Getting the required libraries

library(dplyr)
## Warning: package 'dplyr' was built under R version 3.6.2
## 
## Attaching package: 'dplyr'
## The following objects are masked from 'package:stats':
## 
##     filter, lag
## The following objects are masked from 'package:base':
## 
##     intersect, setdiff, setequal, union
library(ggplot2)
library(htmltools)
library(glue)
## Warning: package 'glue' was built under R version 3.6.2
## 
## Attaching package: 'glue'
## The following object is masked from 'package:dplyr':
## 
##     collapse
library(robotstxt)
library(rvest)
## Loading required package: xml2
library(stringr)
library(purrr)
## Warning: package 'purrr' was built under R version 3.6.2
## 
## Attaching package: 'purrr'
## The following object is masked from 'package:rvest':
## 
##     pluck
library(httr)
## Warning: package 'httr' was built under R version 3.6.2
library(readr)
## 
## Attaching package: 'readr'
## The following object is masked from 'package:rvest':
## 
##     guess_encoding
library(lubridate)
## 
## Attaching package: 'lubridate'
## The following object is masked from 'package:base':
## 
##     date
library(DT)
library(muckrakr)
library(readxl)
library(XLConnect)
## XLConnect 1.0.1 by Mirai Solutions GmbH [aut],
##   Martin Studer [cre],
##   The Apache Software Foundation [ctb, cph] (Apache POI),
##   Graph Builder [ctb, cph] (Curvesapi Java library)
## http://www.mirai-solutions.com
## https://github.com/miraisolutions/xlconnect
library(rmiscutils)
## 
## Attaching package: 'rmiscutils'
## The following object is masked from 'package:dplyr':
## 
##     add_row

First, this is the final report we got from an Ohio Public Records Request from the Ohio Secretary of State’s Office. This is the last summary of absentee ballots sent from counties to the Ohio Secretary of state.

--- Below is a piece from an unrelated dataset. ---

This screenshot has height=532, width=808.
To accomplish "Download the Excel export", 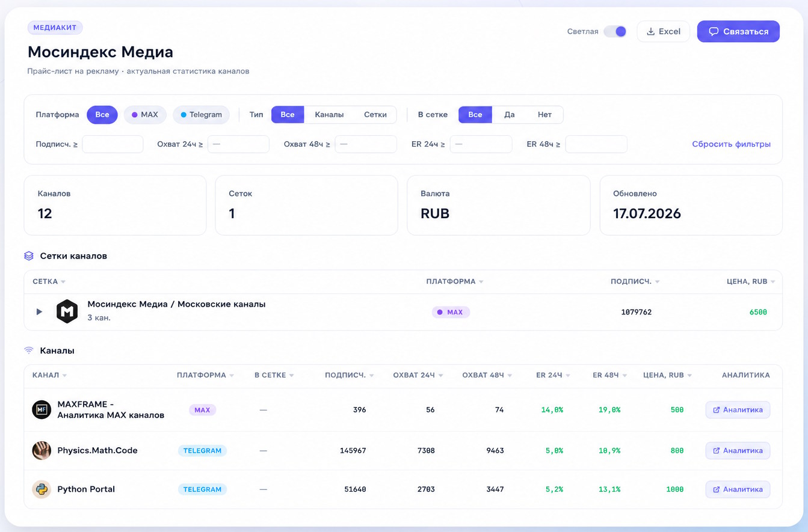I will (663, 31).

setwd("~/Code/Ballots2020/Responsive Records/Weekly Absentee Reports")

Absentee_Survey <- rio::import("3-17-20 -Absentee Survey 9.xlsx")

Some of these counties appear twice:

Absentee_Survey %>% 
  group_by(CountyName) %>% 
  summarize(total=n()) %>% 
  arrange(desc(total))
## `summarise()` ungrouping output (override with `.groups` argument)
## # A tibble: 88 x 2
##    CountyName total
##    <chr>      <int>
##  1 Adams          2
##  2 Highland       2
##  3 Jefferson      2
##  4 Montgomery     2
##  5 Perry          2
##  6 Putnam         2
##  7 Allen          1
##  8 Ashland        1
##  9 Ashtabula      1
## 10 Athens         1
## # … with 78 more rows

Per our conversation with the secretary of state’s office, that’s because their procedure is to directly edit the last sheet, add a new row, and delete the old one. So if any appear twice, it must be because the old one was not deleted. So we are going to take the newer versions of the duplicated counties, based on the timestamp.

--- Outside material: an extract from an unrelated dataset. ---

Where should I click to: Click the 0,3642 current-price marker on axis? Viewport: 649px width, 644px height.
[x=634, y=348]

Second update: Montgomery’s row with “submitted too early” actually has a timestamp that is later and has fewer votes than the other one so that must be a typo as well.

Absentee_Survey <- Absentee_Survey %>% 
  slice(-62, -36, -61,-77,-63,-72)


Absentee_Survey$Non_UOCAVA_Ballots_Requested_and_Cast_In_Person <- number_with_commas(Absentee_Survey$Non_UOCAVA_Ballots_Requested_and_Cast_In_Person)

Absentee_Survey$NonUOCAVA_Ballots_Returned_Submitted_for_Counting <- number_with_commas(Absentee_Survey$NonUOCAVA_Ballots_Returned_Submitted_for_Counting)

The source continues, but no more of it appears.